The combatants began circling each other again.
Ben seemed to understand now that Damien was not going to fade.
He played distance, refusing clinch ranges, and peppering with jabs that had less venom and more purpose.
He stole seconds. He made breathing space. He looked for a path only he could see.
Damien cut it off with a step and a shove that wasn’t a shove. It was a small illegal snap at the elbow masked in the motion of a push.
Oliver saw it. He did not call it.
"Spacing," he said instead. "You are responsible for your own balance. He cannot take what you do not offer."
Ben flared. Anger made him rash, and rashness made him obvious.
He came in hard with a flurry that would have put a lesser fighter on the floor, hands blurring through the air.
Damien shelled, absorbed, and then, in a move that would have embarrassed any duelist who prized elegance, simply stepped through Ben’s feet and bull rushed him into the wall of the ring.
The impact rattled the boards. Ben’s head whiplashed. Damien’s shoulder crushed breath from him again.
"Break!" Oliver snapped.
Damien took a clean step back.
Ben swayed. His pride held him upright for another second, then his legs made their decision without him and set him on his knees.
He panted, face gone grey beneath the flush, hands trembling as they pressed into the sand.

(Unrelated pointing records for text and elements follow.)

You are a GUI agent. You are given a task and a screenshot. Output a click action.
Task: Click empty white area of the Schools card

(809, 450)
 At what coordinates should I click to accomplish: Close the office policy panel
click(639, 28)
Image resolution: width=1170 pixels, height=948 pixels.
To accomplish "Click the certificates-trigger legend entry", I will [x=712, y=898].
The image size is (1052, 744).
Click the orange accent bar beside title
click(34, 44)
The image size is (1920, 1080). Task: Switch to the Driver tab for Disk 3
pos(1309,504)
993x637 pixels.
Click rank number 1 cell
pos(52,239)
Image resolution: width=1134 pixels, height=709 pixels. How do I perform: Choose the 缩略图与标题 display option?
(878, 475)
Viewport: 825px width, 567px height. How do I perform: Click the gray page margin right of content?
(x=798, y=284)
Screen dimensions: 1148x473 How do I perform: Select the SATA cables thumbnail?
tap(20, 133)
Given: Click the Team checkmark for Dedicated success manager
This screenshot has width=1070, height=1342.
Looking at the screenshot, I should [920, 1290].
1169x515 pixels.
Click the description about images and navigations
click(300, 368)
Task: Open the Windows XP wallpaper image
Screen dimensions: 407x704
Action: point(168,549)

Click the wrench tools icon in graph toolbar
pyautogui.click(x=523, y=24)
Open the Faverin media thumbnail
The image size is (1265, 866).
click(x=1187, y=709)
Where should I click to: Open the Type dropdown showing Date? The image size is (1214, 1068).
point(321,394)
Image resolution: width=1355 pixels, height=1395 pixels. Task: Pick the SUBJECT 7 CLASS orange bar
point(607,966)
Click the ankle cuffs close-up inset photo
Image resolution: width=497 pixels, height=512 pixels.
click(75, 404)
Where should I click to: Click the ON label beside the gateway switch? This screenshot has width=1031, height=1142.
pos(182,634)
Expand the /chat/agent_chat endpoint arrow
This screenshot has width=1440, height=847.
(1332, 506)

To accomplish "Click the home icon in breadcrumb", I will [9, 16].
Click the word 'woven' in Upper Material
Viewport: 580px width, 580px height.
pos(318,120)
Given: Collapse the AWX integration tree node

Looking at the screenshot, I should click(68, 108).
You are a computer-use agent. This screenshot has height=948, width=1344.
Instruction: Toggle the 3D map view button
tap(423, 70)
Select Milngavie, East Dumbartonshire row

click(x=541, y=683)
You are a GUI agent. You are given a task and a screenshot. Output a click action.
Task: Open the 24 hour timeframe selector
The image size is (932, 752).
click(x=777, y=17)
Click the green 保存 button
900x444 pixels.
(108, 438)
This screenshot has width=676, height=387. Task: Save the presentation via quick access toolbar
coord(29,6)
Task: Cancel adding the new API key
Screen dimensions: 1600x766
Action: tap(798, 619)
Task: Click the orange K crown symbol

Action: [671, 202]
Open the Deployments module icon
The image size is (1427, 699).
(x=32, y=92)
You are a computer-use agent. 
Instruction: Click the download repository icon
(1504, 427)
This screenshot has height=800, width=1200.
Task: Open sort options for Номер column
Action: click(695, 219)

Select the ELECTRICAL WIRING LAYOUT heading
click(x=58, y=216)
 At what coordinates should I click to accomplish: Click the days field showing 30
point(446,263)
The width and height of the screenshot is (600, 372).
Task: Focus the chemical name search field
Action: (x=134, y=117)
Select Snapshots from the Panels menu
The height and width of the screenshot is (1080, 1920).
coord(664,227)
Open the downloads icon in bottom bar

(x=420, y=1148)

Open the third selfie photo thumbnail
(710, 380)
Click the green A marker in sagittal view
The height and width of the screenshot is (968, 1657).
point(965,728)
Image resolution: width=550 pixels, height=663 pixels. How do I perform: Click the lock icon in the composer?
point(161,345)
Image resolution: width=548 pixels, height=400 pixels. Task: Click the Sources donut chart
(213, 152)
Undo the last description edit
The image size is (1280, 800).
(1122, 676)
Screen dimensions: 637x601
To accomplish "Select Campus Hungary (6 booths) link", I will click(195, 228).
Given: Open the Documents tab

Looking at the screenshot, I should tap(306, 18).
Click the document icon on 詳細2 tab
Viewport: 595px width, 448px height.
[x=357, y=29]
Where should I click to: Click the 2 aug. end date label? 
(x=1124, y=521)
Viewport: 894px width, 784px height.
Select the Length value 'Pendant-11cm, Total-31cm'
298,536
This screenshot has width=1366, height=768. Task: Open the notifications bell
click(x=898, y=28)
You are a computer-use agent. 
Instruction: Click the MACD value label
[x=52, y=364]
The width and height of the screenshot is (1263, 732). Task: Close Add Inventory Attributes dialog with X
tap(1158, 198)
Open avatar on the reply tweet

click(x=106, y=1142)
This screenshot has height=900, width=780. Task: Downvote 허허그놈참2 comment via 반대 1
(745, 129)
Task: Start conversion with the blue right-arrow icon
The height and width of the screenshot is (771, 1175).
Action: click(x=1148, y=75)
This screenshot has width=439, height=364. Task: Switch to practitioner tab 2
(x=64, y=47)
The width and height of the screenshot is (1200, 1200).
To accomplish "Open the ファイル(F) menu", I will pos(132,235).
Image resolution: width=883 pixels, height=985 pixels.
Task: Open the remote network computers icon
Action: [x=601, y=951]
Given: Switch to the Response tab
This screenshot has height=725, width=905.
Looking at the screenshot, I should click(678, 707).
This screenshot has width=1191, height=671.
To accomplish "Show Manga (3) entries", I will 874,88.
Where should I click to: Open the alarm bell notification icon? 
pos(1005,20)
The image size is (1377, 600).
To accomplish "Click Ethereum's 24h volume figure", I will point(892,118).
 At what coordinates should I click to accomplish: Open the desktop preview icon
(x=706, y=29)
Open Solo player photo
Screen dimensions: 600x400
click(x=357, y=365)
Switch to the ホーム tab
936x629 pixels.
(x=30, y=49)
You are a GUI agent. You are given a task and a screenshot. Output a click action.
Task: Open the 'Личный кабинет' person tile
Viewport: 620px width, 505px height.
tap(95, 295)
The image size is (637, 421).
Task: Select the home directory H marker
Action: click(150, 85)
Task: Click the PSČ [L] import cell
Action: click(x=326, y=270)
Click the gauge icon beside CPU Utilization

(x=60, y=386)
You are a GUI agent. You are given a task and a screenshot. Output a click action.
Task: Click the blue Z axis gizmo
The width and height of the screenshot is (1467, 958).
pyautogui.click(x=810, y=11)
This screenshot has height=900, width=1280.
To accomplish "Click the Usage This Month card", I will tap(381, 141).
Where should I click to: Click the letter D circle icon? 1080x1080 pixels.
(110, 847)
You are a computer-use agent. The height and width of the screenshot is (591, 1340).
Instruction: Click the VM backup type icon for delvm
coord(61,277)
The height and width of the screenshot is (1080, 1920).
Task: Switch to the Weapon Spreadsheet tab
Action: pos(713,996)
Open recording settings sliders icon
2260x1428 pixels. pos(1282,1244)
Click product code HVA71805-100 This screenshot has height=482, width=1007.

The healers came then, and this time Oliver let them pass.
The crowd on the rails exhaled. In that collective breath, the class shifted ever so slightly.
A recalibration. Their mind began reevaluating their own prowess, their respect growing for each fighter.
Damien offered Ben a hand. Ben glared at it, then took it. He got to his feet, wobbling, jaw clenched.
"Winner, Krell," Oliver said. He did not smile. "Clean enough. Stanley, your guard’s fine when you’re fresh and vulnerable when you’re angry. Fix it."
"Krell, you’re efficient, sometimes lazy. Don’t let confidence turn into corners you stop checking."
Damien nodded once, the acknowledgment of a soldier to a sergeant.
Ben stared at the boards, jaw grinding.